Este verano, un columnista del Expresso, Ricardo Dias Felner, escribió un reportaje sobre uno de los aspectos más sensibles del corazón portugués: el de su cocina. El periodista titulaba: ¿Y si la cocina portuguesa no fuera la campeona del mundo? En la pieza hacía referencia a la reseña demoledora que el crítico culinario de The Times, Giles Coren, escribió en 2015 sobre esta cocina desacomplejadamente maternal. Afirmaba el inglés que la gastronomía portuguesa venía a ser como la inglesa, pero en un país con mejor tiempo.
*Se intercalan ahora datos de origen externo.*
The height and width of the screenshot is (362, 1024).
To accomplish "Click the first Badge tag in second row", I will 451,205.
No sabía el incauto experto lo que le esperaba. Jamás fue tan compartido un artículo del Times por un pueblo; jamás un crítico habrá recibido tan furiosos insultos. El tal Coren acabó diciendo: “A juzgar por todos los portugueses que me han llamado cabrón esta semana, pienso que conseguí atraer a un país entero a mi Twitter, pero soy tan malo con la tecnología que no doy con la tecla para silenciar a ese país entero”.
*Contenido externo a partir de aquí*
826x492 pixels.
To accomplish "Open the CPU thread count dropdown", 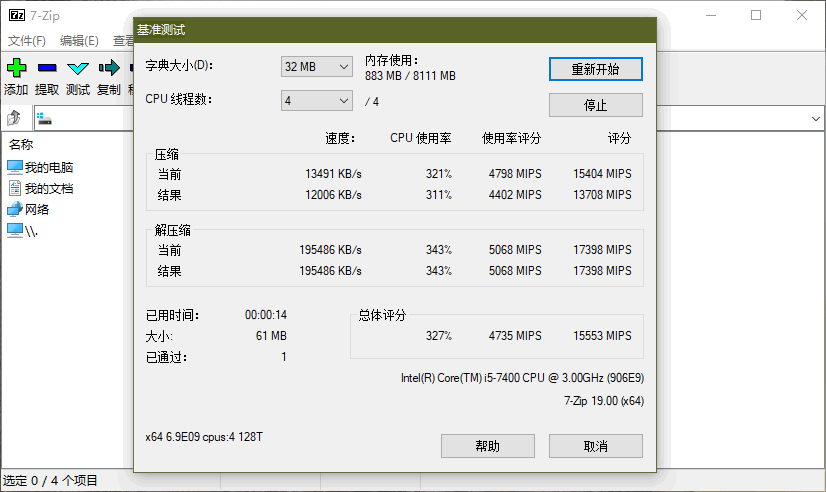I will [316, 100].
El portugués Dias Felner reconoce que la valoración que los portugueses hacen de su cocina tal vez no se corresponde con su excelencia, pero a usted y a mí nos enternece ese amor sin fisuras que los lusos tienen por lo suyo, ¿a que sí?

Cuando Saramago fantaseaba con una comunidad ibérica yo aún no conocía este país como para poner en duda que a un portugués le guste ser algo más que portugués. Viniendo de España esta unanimidad nacional conmueve. El amor por lo propio se concentra en las tascas, donde uno encuentra un menú calcado de otro, igual de caliente, de caserillo, casi igual de barato. Los clientes parecen también los mismos. En la vitrina de la barra suelen exponerse además los pasteles, de un tamaño descomunal: dulcísimas variaciones de huevo, harina y azúcar, los tres ingredientes nacionales. Tentaciones ineludibles para los ojos de la ancianidad, que puede comer y merendar en la misma tasca, ante la misma tele, y ante el mismo Marcelo.
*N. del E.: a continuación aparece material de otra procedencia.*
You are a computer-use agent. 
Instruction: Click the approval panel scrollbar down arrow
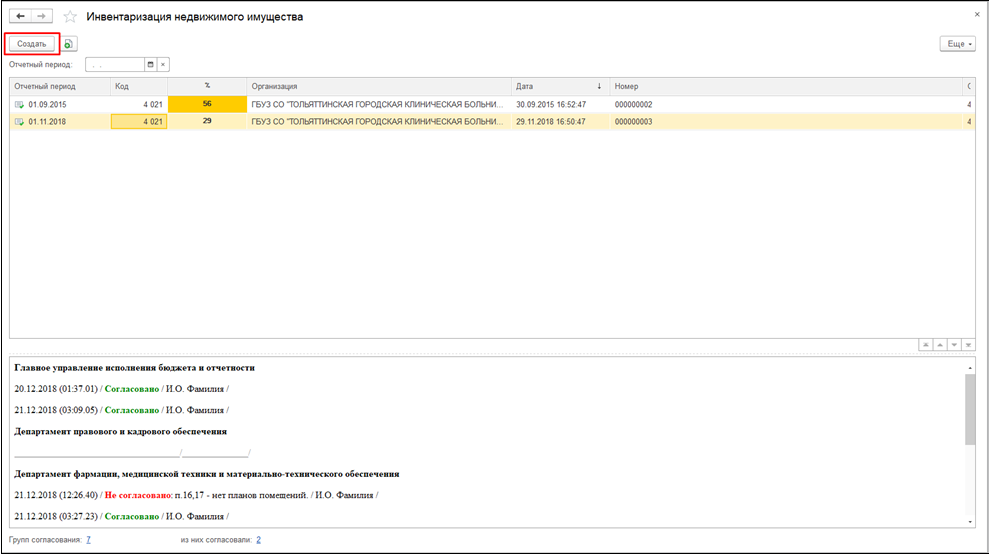970,521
En las vitrinas de los bares/reposterías/tascas lisboetas los croissants son un espectáculo, “la envidia de los franceses”, grandes y densos como pollos. Compras un croissant y puedes invitar a cuatro españoles, porque un portugués se vale solo para engullirlo. Luego vienen las malas noticias: es el segundo país de Europa con más diabetes, después de Alemania, que siempre quiere quedar por encima. Pero esos inconvenientes no deben ensombrecer una realidad que tal vez los ojos de un crítico de cocina no percibe: el encanto de la comida portuguesa no está en la variedad ni en la sofisticación sino en ofrecer sabores que disparan los recuerdos infantiles. Si lo entendimos con una magdalena, por qué no concederle la misma cualidad a una sopa en la que se mete la cuchara sin saber jamás qué es lo que ésta sacará de esa inmersión: ¿alubias, grelos, zanahoria, berza, chorizo, patata y más patata?

Lo extraordinario es que los jóvenes portugueses, en la onda con la tendencia europea de recuperar lo local, han revitalizado las tascas, que nunca llegaron a desaparecer: ahora, el camarero de camisa blanca y cejas rotundas se ha transformado en un hipster. Pero cuidado, el hipsterismo no ha colonizado el menú. La sopa de la madre es ahora la de la abuela. Y así hasta la extinción de la especie.